In the spring of 1814, he was entrusted with £40,000 in sterling bills as well as papers relating the sale of the Astoria trading post to the British North-West Company and ordered by Wilson P. Hunt, commander of the second expedition, to deliver them to John Jacob Astor via St. Petersburg. Farnham traveled on foot crossing the ice sheet across the Bering Straits and into Kamchatka. He suffered from exposure against the severe and inhospitable Siberian climate and, although leaving Astoria with a small backpack of provisions, suffered from malnutrition having been forced to cut and eat the tops of his own boots to survive.
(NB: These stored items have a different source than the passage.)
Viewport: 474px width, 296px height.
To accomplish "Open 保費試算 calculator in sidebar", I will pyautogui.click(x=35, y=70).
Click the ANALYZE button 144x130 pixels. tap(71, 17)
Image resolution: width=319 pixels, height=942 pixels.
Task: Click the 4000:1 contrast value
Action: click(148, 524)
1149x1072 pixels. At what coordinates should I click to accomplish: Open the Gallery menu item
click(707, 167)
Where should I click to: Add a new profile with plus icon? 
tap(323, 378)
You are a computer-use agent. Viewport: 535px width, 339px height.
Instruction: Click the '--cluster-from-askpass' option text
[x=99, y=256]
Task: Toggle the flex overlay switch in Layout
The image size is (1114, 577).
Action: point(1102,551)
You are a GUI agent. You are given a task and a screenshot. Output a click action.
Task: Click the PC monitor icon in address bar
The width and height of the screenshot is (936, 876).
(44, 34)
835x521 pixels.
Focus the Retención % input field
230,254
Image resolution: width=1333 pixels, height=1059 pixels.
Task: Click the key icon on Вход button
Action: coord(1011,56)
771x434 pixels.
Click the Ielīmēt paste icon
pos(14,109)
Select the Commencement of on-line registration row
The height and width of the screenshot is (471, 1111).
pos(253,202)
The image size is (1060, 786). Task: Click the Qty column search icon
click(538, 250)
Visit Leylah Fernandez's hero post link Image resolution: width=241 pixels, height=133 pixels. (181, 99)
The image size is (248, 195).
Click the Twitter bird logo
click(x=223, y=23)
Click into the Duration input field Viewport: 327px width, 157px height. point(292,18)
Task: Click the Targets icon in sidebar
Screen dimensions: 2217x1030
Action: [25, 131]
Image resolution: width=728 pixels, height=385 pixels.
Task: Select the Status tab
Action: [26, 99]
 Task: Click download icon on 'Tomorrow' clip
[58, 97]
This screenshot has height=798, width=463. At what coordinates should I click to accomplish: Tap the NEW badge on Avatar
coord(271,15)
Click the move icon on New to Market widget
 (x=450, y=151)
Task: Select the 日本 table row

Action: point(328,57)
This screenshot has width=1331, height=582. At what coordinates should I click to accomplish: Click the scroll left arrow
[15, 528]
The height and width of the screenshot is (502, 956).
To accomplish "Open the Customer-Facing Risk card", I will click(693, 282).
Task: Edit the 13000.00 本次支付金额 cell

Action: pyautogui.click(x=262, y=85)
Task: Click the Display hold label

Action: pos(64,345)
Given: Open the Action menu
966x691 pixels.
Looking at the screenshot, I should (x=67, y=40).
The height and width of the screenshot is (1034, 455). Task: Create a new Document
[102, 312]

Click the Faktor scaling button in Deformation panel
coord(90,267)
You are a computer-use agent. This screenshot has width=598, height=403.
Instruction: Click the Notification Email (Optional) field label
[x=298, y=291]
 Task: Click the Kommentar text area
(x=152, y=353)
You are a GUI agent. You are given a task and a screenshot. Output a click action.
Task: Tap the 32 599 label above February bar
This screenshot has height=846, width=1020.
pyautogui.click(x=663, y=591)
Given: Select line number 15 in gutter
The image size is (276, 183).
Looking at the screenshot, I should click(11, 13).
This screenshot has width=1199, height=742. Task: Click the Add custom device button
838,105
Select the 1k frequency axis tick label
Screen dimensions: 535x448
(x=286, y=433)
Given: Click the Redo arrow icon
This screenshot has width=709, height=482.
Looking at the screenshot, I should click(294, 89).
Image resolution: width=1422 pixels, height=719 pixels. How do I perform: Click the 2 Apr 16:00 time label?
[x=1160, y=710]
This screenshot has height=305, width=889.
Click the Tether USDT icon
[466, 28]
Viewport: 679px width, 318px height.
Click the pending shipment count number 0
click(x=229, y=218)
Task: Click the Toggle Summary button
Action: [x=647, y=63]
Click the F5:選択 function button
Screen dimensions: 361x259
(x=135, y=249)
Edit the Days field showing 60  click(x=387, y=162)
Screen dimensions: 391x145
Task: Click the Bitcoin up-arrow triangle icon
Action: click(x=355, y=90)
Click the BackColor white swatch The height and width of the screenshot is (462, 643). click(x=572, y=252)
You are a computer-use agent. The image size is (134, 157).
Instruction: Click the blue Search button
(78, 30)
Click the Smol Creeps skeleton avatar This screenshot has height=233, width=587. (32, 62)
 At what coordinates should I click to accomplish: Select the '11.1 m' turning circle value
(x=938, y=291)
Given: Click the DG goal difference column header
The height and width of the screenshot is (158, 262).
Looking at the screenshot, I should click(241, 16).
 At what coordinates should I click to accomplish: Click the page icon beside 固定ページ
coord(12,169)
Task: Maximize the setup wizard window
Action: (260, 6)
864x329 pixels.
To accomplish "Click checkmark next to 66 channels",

However, he was able to make his way to St. Petersburg and, from Paris eventually arrived in New York City. He was the first American to make the journey, John Ledyard having twice failed to do so. Another account claims Farnham left with Hunt on the Pedler and was dropped off on the coast of Kamchatka on April 3, 1814, and, after arriving in St. Petersburg, instead left from Hamburg, Germany, whereupon he arrived to meet Astor in New York.

Employed by Astor to oversee the business interests of American Fur Company in the Great Lakes region, he was arrested by the British as a spy during the War of 1812. Transported for trial to Prairie du Chien, several of his friends appealed to British authorities of his innocence and the charges were eventually dropped. He made one of the first trips into the Midwest United States on behalf of the American Fur Company in 1817, and later formed a partnership with George Davenport trading with the Sauk and Fox in the Missouri Valley. During this time he took a wife from the Menominee tribe named Agathe Wood and had a daughter.

== Later years ==

Moving to St. Louis in 1826, he married a Euro-American woman Susan Bosseron, the daughter of Charles Bosseron. That same year, while trading at Fort Armstrong, he and Davenport founded a settlement along the Mississippi River known as Stephenson. Along with the town of Farnhamsburg, the two settlements would eventually become the site of Rock Island, Illinois. He also founded Muscatine, Iowa, after leaving the Rock Island area some years later.

He and Ramsey Crooks absorbed the Columbia Fur Company in 1827 and, with former Columbia traders such as Kenneth MacKenzie, the two founded the American Fur Company's Upper Missouri Outfit. He remained in charge of the rival trading post near Fort Edwards (itself near Fort Johnson) and, in 1829, he founded another trading post several miles upriver at present-day Keokuk, Iowa which was run by Mark Aldrich.

He died of cholera in St. Louis on October 23, 1832. He reportedly survived only two hours after having been attacked with that then new and fatal disease. His wife and child died of consumption a few years later. His close friend and former trading partner Ramsey Crooks wrote in a letter to Pierre Chouteau, Jr. regarding news of his death.

Poor Farnham; he has paid the debt of nature after a life of uncommon activity and endless exposure. Peace to his manes! He was one of the best meaning, but the most sanguine men I almost ever met with. During all the ravages of the pestilence here, and the unexpected rapidity with which some of my friends were hurried to their long account. I never felt anything like the sensation I experienced upon hearing of my honest friend's death, for I did not know he was at St. Louis, and thought him safe in some part of the wilderness.